> [Kutipan Teks]:
Senin, 21 November 2011

Bentuk-bentuk kearifan lokal dalam pemeliharaan lingkungan hidup


BAB I
PENDAHULUAN
1.      Latar Belakang.
Ditengah denyut perkembangan Kota Tasikmalaya kini, seolah sedikit mengusik pertanyaan, akrabnya nama-nama gunung yang mengawali nama sejumlah sudut kotanya. Di sekitar pusat kota saja misal, ada Gunung Pereng , Gunung Sabeulah, Gunung Kicau, Gunung Singa, GunungCeuri dll.  Mengamati kawasan atau daerah berembel gunung-gunung itu, cerita masyarakat setempat, mengaitkan kisah adanya sebuah gunung dulu yang rata-rata ukurannya lebih pas dalam sebutan bukit. Nama-nama itu rupanya tak ubahnya adalah bentuk toponimi (nama berdasarkan keadaan topografi daerah yang bersangkutan), yang pada mulanya memang berbentuk sebuah gunung menurut bahasa penduduk lokal, atau bukit dalam keadaan yang sebenarnya.
Dalam literatur geologi dikenal, Kota Tasikmalaya sebagai Kota Sepuluh Ribu Bukit. Bukit-bukit tersebut merupakan bentukan alam yang terjadi melalui proses geologis letusan gunung Galunggung ribuan tahun yang lalu, dari hasil erupsi gunung Galunggung yang terjadi beberapa kali tersebut, terbentuklah bukit-bukit kecil di sekitar Tasikmalaya. Akan tetapi Tasikmalaya yang selama ini dikenal dengan kota sepuluh ribu bukit, kini terancam pupus. Pasalnya, kegiatan penambangan kategori galian liar terjadi di mana-mana. Kegiatan penambangan pasir bukit tersebar secara sporadis di tiga kelurahan yaitu Mangkubumi, Indihiang dan Bungursari. Perbukitan di wilayah Kota Tasikmalaya memang dikenal memiliki kualitas tanah yang baik untuk bahan adukan bangunan.

> [Data yang Diberikan]:
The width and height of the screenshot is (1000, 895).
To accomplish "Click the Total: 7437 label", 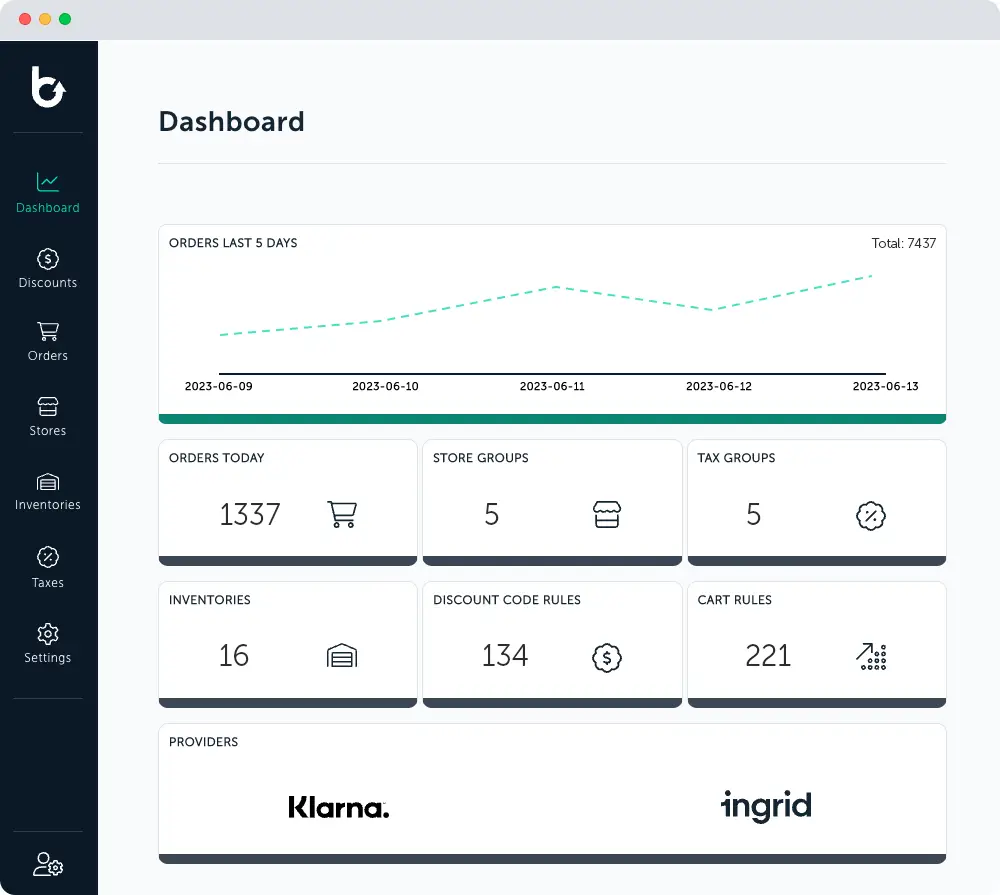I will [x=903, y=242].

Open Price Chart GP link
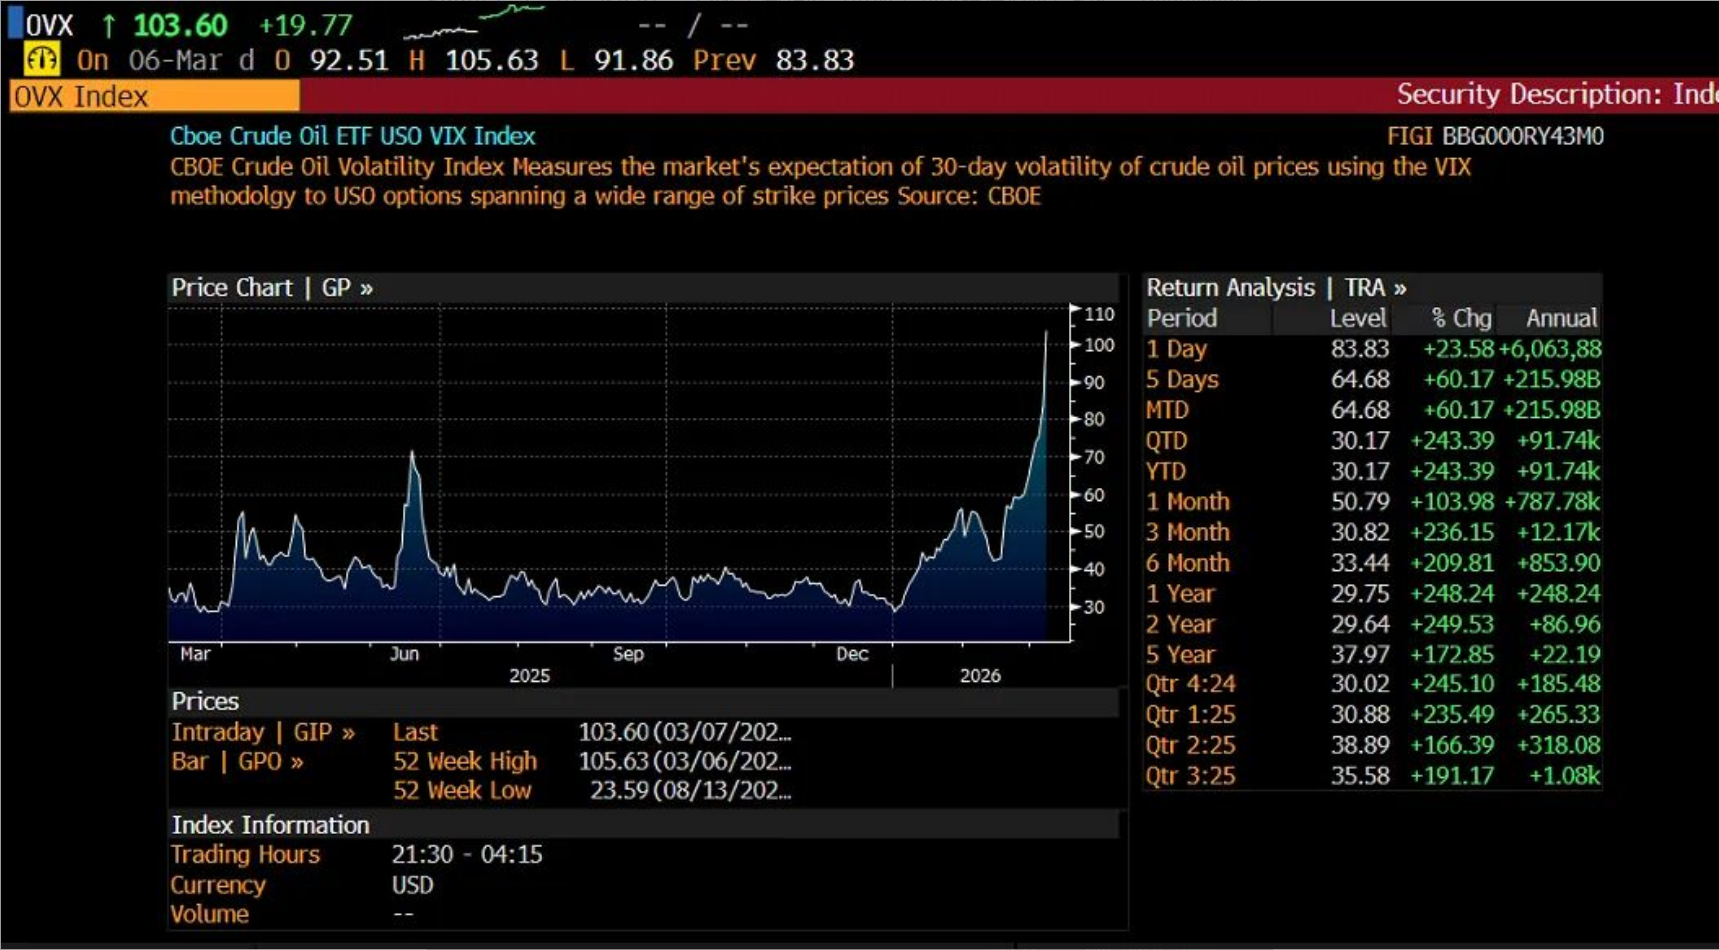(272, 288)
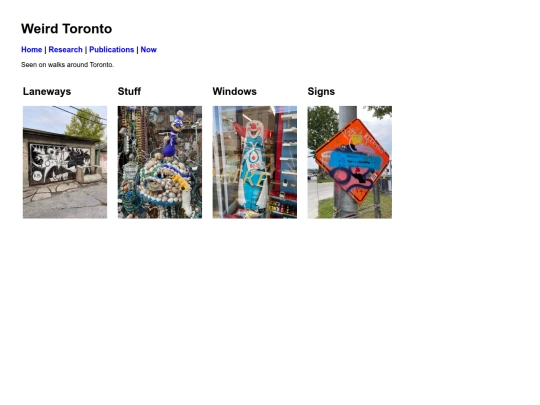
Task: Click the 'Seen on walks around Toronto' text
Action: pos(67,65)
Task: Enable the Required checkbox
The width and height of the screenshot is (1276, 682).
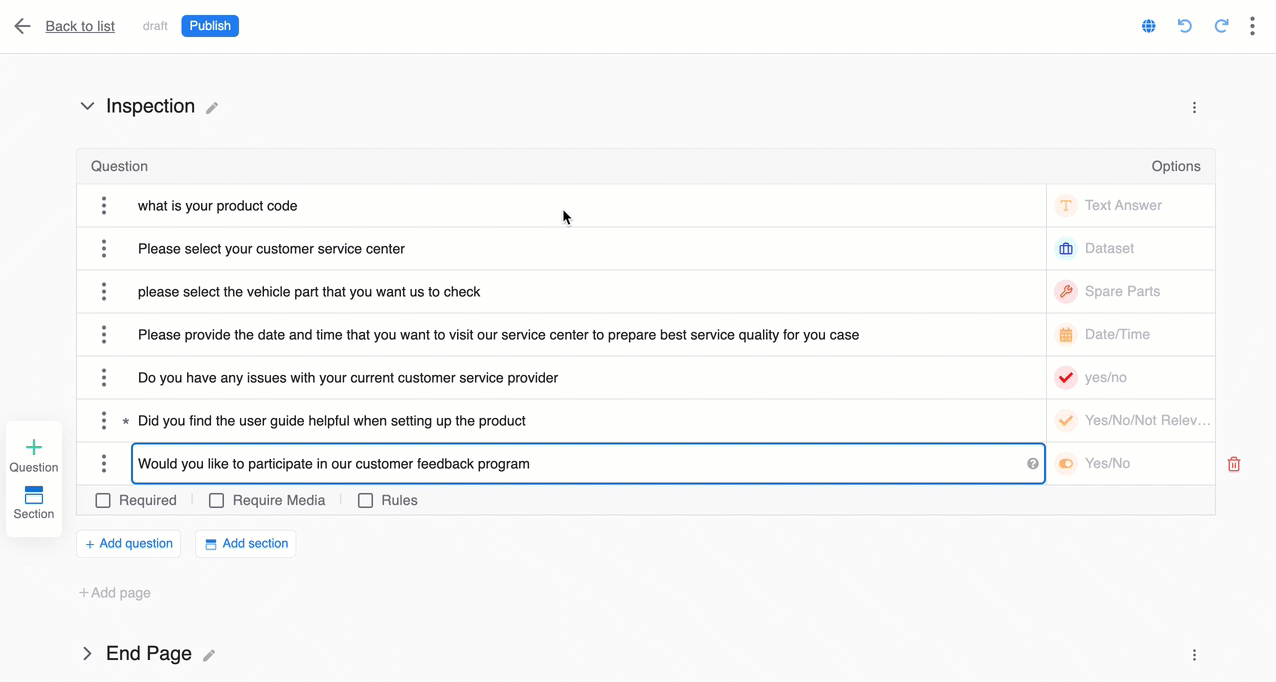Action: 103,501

==

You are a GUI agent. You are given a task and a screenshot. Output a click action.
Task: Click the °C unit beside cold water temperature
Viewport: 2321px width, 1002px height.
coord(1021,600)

> [Ringkasan Tugas]: Perbarui kutipan tentang nama-nama gunung di Tasikmalaya, mulai dari "Senin, 21 November" dan berakhir pada "keadaan yang sebenarnya.". Ganti "penduduk lokal" dengan "warga setempat".

> [Hasil Latihan]:
Senin, 21 November 2011

Bentuk-bentuk kearifan lokal dalam pemeliharaan lingkungan hidup


BAB I
PENDAHULUAN
1.      Latar Belakang.
Ditengah denyut perkembangan Kota Tasikmalaya kini, seolah sedikit mengusik pertanyaan, akrabnya nama-nama gunung yang mengawali nama sejumlah sudut kotanya. Di sekitar pusat kota saja misal, ada Gunung Pereng , Gunung Sabeulah, Gunung Kicau, Gunung Singa, GunungCeuri dll.  Mengamati kawasan atau daerah berembel gunung-gunung itu, cerita masyarakat setempat, mengaitkan kisah adanya sebuah gunung dulu yang rata-rata ukurannya lebih pas dalam sebutan bukit. Nama-nama itu rupanya tak ubahnya adalah bentuk toponimi (nama berdasarkan keadaan topografi daerah yang bersangkutan), yang pada mulanya memang berbentuk sebuah gunung menurut bahasa warga setempat, atau bukit dalam keadaan yang sebenarnya.